TEXTE FOURNI:

□ □ □ □ □

Par exemple on entend parfois dire que la franc-maçonnerie exige que l'on se plonge à un moment donné dans les ténèbres, que l’on fasse un « pas de côté »[3] et que l’on se mette à marcher sur les carrés noirs du pavé mosaïque, soi-disant « pour faire l'expérience du mal ». Attention! Cette expression est une erreur, elle est réductrice. Elle est tellement réductrice qu'elle génère un tas de contresens. Au régime écossais rectifié il n'est jamais question de se laisser tenter par les ténèbres.

L’Ordre maçonnique rectifié exigeant un haut degré de connaissance, en entrant dans l'Ordre on doit savoir qu’il va être exigé de nous beaucoup d'études. Parfois on a déjà une large culture générale avant d'entrer dans l’Ordre. Tant mieux! D'autres fois on a moins de culture et moins de savoir issus de notre vie profane. Ce n'est pas grave, mais il faut savoir qu'il va falloir travailler.

Ainsi, la négligence et l'ignorance qui sont parfois les nôtre si nous ne faisons pas attention et que nous nous laissons aller, génèrent des suppositions et des rumeurs qui sont un véritable fléau pour l'avenir de la maçonnerie.

Tirons une première leçon de cette vision erronée de l’Ordre. Nous devons absolument rester très circonspects dans ce que nous disons et ne jamais relâcher notre vigilance vis-à-vis de la perception que peut avoir le reste du monde de l'Ordre maçonnique. Autrement dit, on ne badine pas avec l’Ordre. Il est suffisamment difficile de se défendre contre les attaques antimaçonniques (faut-il rappeler les différentes bulles fulminées par Rome qui ont condamné et condamnent encore l’Ordre maçonnique[4] ?) pour ne pas tendre en plus le maillet pour se faire battre !

□ □ □ □ □

DONNÉES FOURNIES:
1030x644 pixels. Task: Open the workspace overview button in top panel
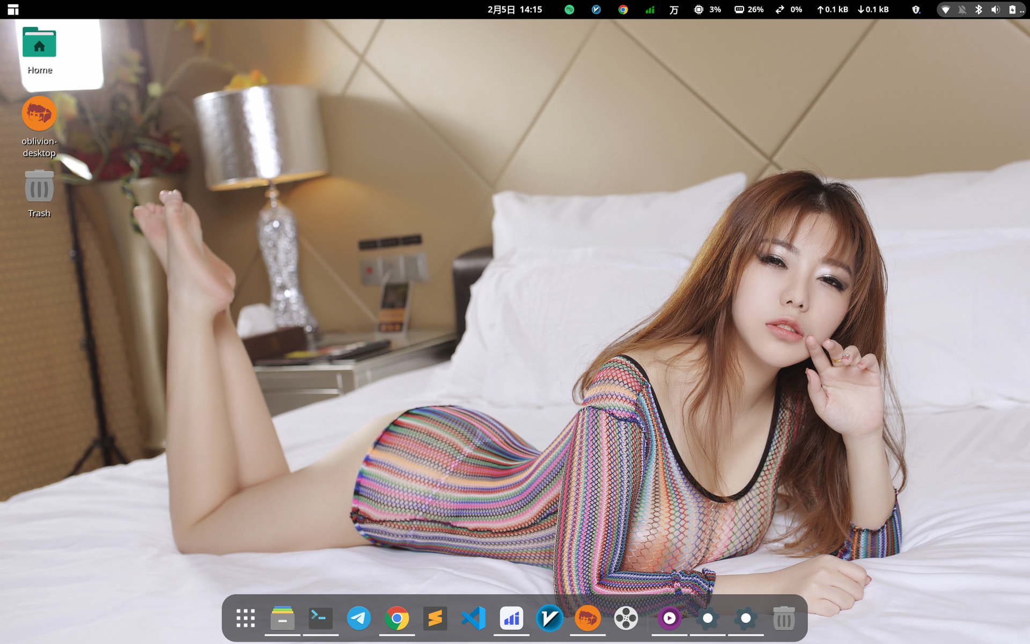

□ □ □ □ □

DÉFI: Reproduisez intégralement, mot pour mot et sans aucune modification, le texte sur l'Ordre maçonnique rectifié présenté plus haut.

SOLUTION DÉTAILLÉE:
Par exemple on entend parfois dire que la franc-maçonnerie exige que l'on se plonge à un moment donné dans les ténèbres, que l’on fasse un « pas de côté »[3] et que l’on se mette à marcher sur les carrés noirs du pavé mosaïque, soi-disant « pour faire l'expérience du mal ». Attention! Cette expression est une erreur, elle est réductrice. Elle est tellement réductrice qu'elle génère un tas de contresens. Au régime écossais rectifié il n'est jamais question de se laisser tenter par les ténèbres.

L’Ordre maçonnique rectifié exigeant un haut degré de connaissance, en entrant dans l'Ordre on doit savoir qu’il va être exigé de nous beaucoup d'études. Parfois on a déjà une large culture générale avant d'entrer dans l’Ordre. Tant mieux! D'autres fois on a moins de culture et moins de savoir issus de notre vie profane. Ce n'est pas grave, mais il faut savoir qu'il va falloir travailler.

Ainsi, la négligence et l'ignorance qui sont parfois les nôtre si nous ne faisons pas attention et que nous nous laissons aller, génèrent des suppositions et des rumeurs qui sont un véritable fléau pour l'avenir de la maçonnerie.

Tirons une première leçon de cette vision erronée de l’Ordre. Nous devons absolument rester très circonspects dans ce que nous disons et ne jamais relâcher notre vigilance vis-à-vis de la perception que peut avoir le reste du monde de l'Ordre maçonnique. Autrement dit, on ne badine pas avec l’Ordre. Il est suffisamment difficile de se défendre contre les attaques antimaçonniques (faut-il rappeler les différentes bulles fulminées par Rome qui ont condamné et condamnent encore l’Ordre maçonnique[4] ?) pour ne pas tendre en plus le maillet pour se faire battre !